A forthcoming article in the journal Contraception, “Pregnancy coercion, intimate partner violence and unintended pregnancy,” looks at whether adolescent and young women have experienced birth control sabotage, pregnancy coercion, and/or physical or sexual violence.
Researchers from UC Davis conducted a survey of 1,278 16-29 year old women seeking care in five California family planning clinics in 2008-2009. The participating women were Hispanic (30%), Black (28%), White (22%), Multiracial (7%) and “Asian/other” (13%). Pregnancy coercion was defined as being told not to use birth control by a partner, threatened with physical harm if they did not agree to get pregnant, being forced or pressured to become pregnant, having hidden birth control because of fear that the partner would become upset, or being told that the partner would have a baby with someone else or leave if they did not become pregnant.
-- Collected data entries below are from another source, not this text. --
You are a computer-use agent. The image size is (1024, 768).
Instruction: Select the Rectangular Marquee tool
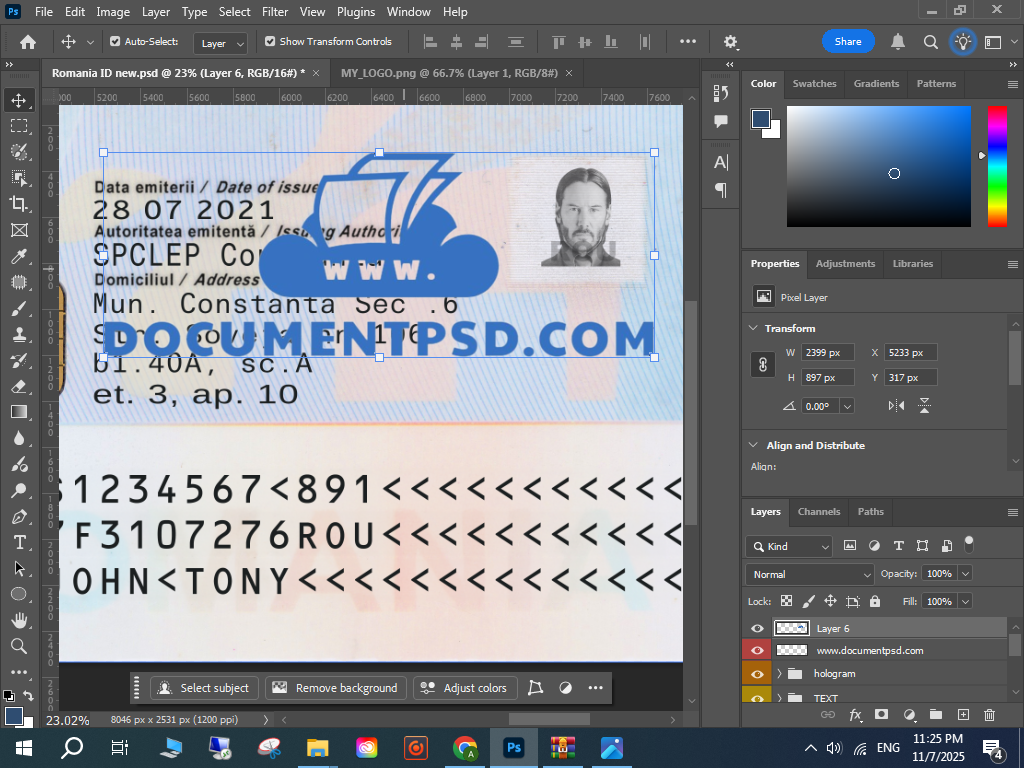[x=19, y=126]
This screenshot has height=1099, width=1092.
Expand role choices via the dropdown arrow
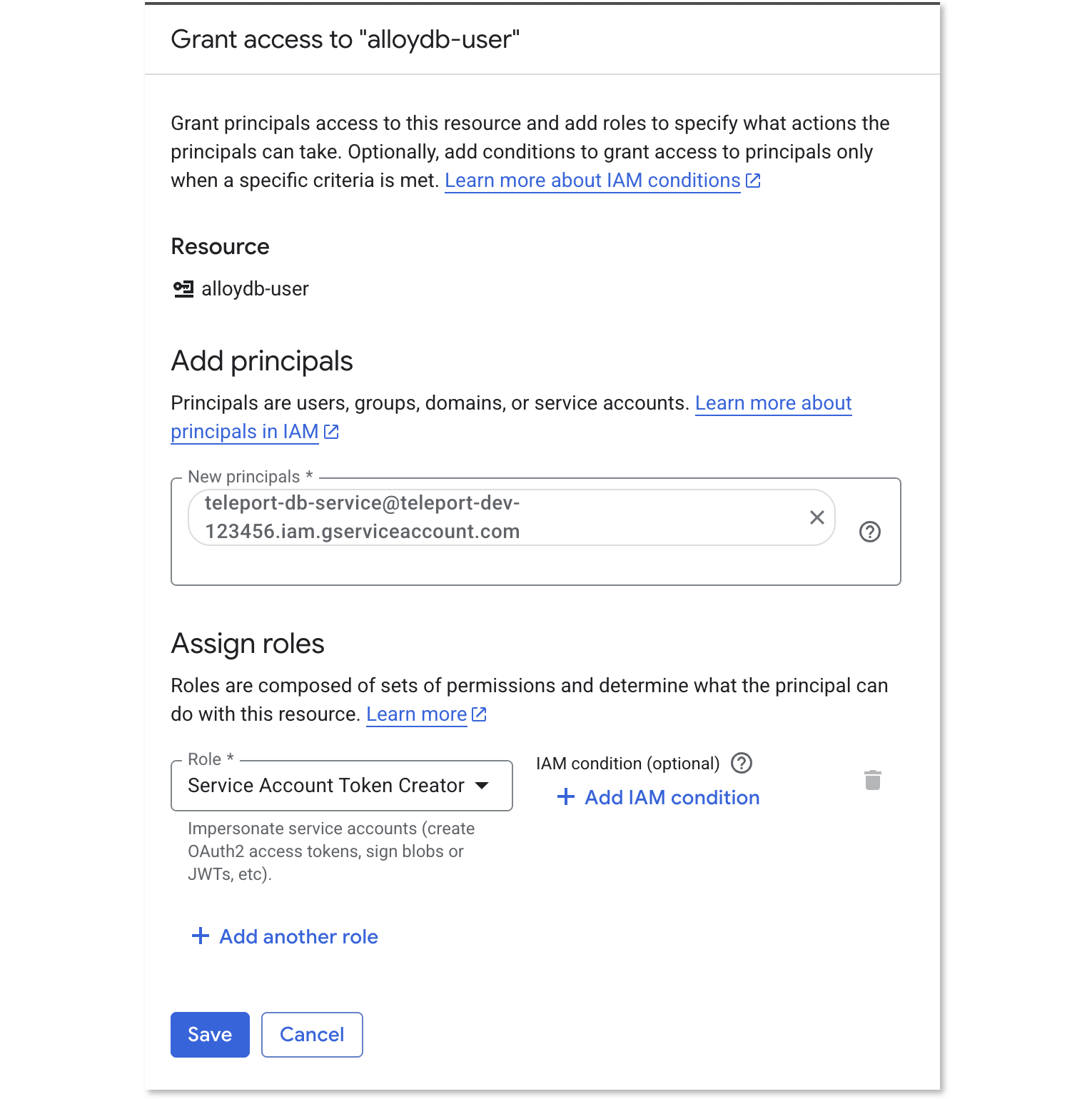[482, 786]

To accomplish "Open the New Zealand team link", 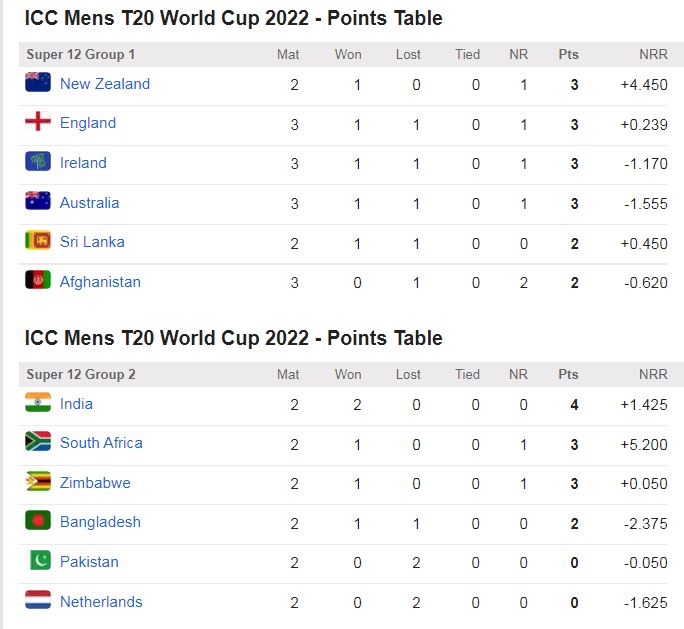I will click(105, 84).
Birth control sabotage was defined as having a partner take off a condom while having sex, put holes in a condom on purpose, take away birth control, or forced sex without a condom.
Participants were also asked about their lifetime histories of physical and sexual violence and history of unintended pregnancy.
The key findings:
- 53.4% reported having experienced partner violence
- 40.9% had experienced at least one unintended pregnancy
- 19.1% had experienced pregnancy coercion
- 15.0% had experienced birth control sabotage
The authors also reported that women who had experienced partner violence in the past were also more likely to have experienced pregnancy coercion or birth control sabotage (35% of those reporting violence compared to 15% of those not reporting violence). Women who had experienced reproductive control (coercion or sabotage) were also more likely to have experienced an unplanned pregnancy. When looking at the data by exposure to partner violence, reproductive control was associated with unintended pregnancy only among those who were exposed to partner violence.
Although the authors looked at lifetime exposures and so could not look at associations within specific relationships or the order of these events in time, one co-author of the study suggested that the associations may “explain why unintended pregnancies are far more common among abused women and teens.”
The researchers conclude that:
Comprehensive screening in clinical settings for the prevalent experiences of pregnancy coercion, birth control sabotage and partner violence should be considered a priority, particularly in the context of family planning and related programmatic efforts to reduce unintended pregnancy. Such screening may facilitate the critical work of addressing barriers to contraception among affected women and girls so as to reduce their elevated risk for unintended pregnancy.
The lead author of the study was also one of the researchers for a smaller study of intimate partner violence and birth control sabotage that we reported on in 2007.
[Note: Although I was able to get a copy of the article, it is not yet readily available online. I’ll try to add a link if an abstract/full text becomes available.]